Interprocess communication cost model

- Base latency: takes into account
  - latency on N<sub>i:</sub>
    - operations on CH<sub>source</sub>,
    - formatting of FW\_MSG and delegation to KP<sub>i</sub> or UC<sub>i</sub>
    - operations in KP<sub>j</sub> or UC<sub>j</sub>
  - network latency (depending on network kind and dimension, routing and flow control strategies, link latency, link size, number of crossed units: SEE Shared Memory Arch.)
  - latency on N<sub>i</sub>: latency of local *send* execution (SEE Shared Memory Arch.)
- Under-load latency:
  - resolution of a client-server model (SEE Shared Memory Arch.), where the destination node (thus, any node) is the server and the possible source nodes (thus, any node) are the clients
  - M/M/1 is a typical (worst-case) assumption
  - parameter *p*: average number of nodes acting as clients, according to the structure of the parallel program and to the process mapping strategies

# **Typical latencies**



- The communication network is used with the *primitive firmware routing and flow-control protocol*:
  - similar result of shared memory run-time, for systems realized in a rack

 $T_{setup} \sim 10^3~\tau$  ,  $T_{transm} \sim 10^2~\tau$ 

- otherwise, for long distance networks, the transmission latency dominates, e.g.

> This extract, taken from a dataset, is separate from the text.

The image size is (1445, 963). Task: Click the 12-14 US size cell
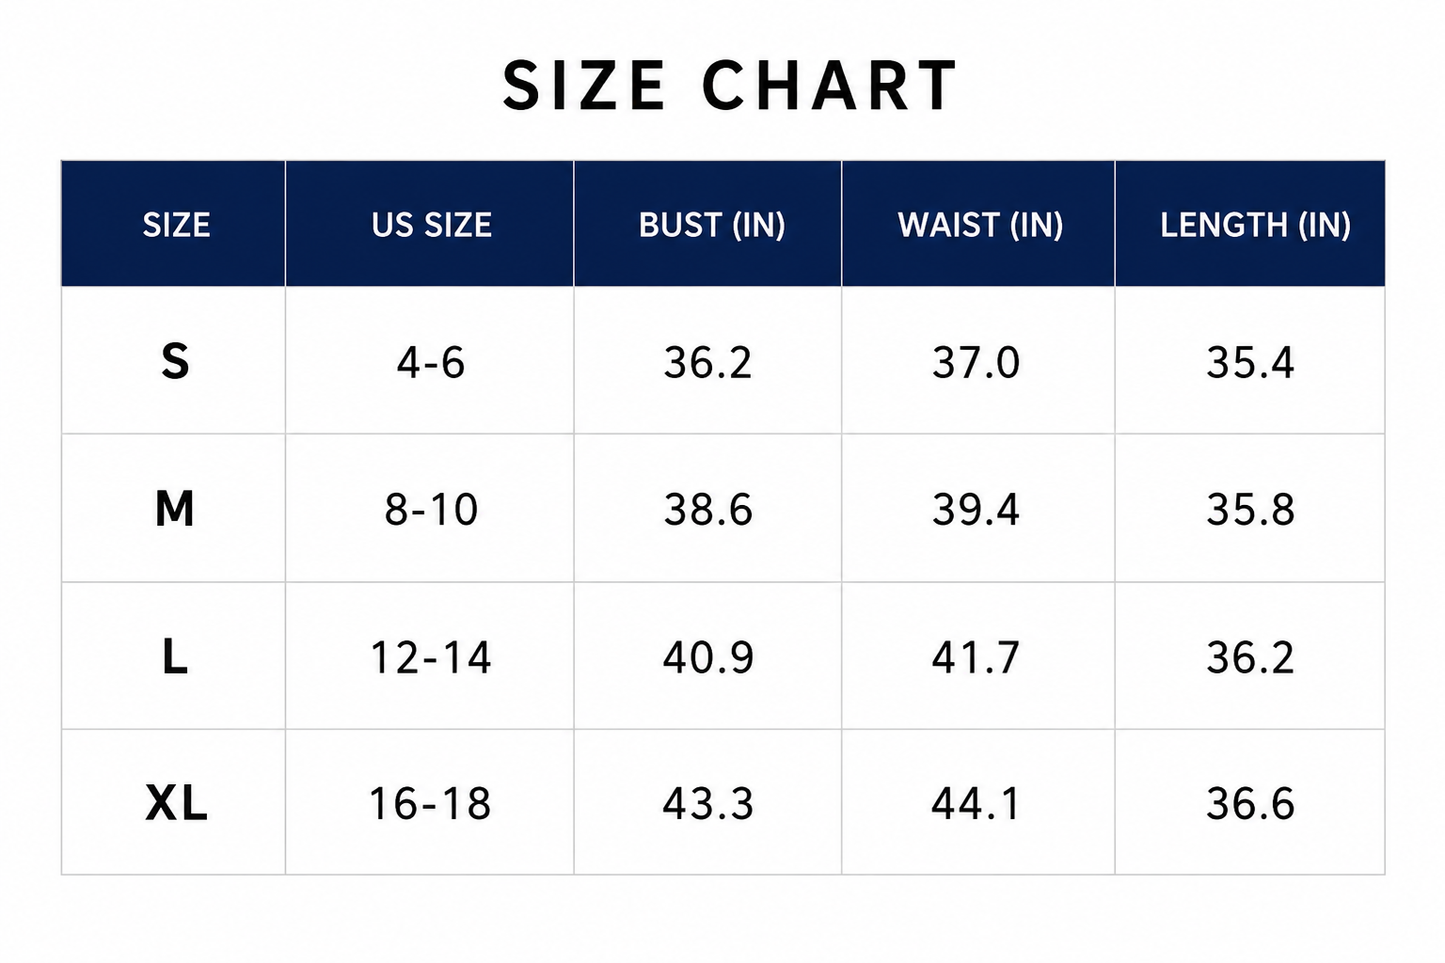click(x=431, y=657)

 $T_{setup} \sim 10^3 \ \tau$  ,  $T_{transm} \sim 10^4 \ \tau$   $\ till \ 10^6 \ \tau$ 

- The communication network is used with the *IP protocol*, i.e., the application is IP-dependent
  - The network is exploited in the primitive way, however an additional overhead is paid due to the protocol actions (e.g., formatting, de-formatting) inside the nodes (+ transmission overhead on long distance networks):

$$\begin{array}{ll} \mbox{Rack:} & \mbox{T}_{setup} \sim 10^5 \ \tau, \mbox{T}_{transm} \sim 10^4 \ \tau \\ \mbox{Long distance:} & \mbox{T}_{setup} \sim 10^7 \ \tau, \mbox{T}_{transm} \sim 10^8 \ \tau \end{array}$$





- Describe the interprocess communication run-time support in details, in particular the actions inside the source and destination nodes.
- 2. Evaluate the interprocess communication latency in detail, according to the implementation scheme of Exercize 1.
- 3. Study the interprocess communication run-time support for clusters whose nodes are SMP or NUMA machines.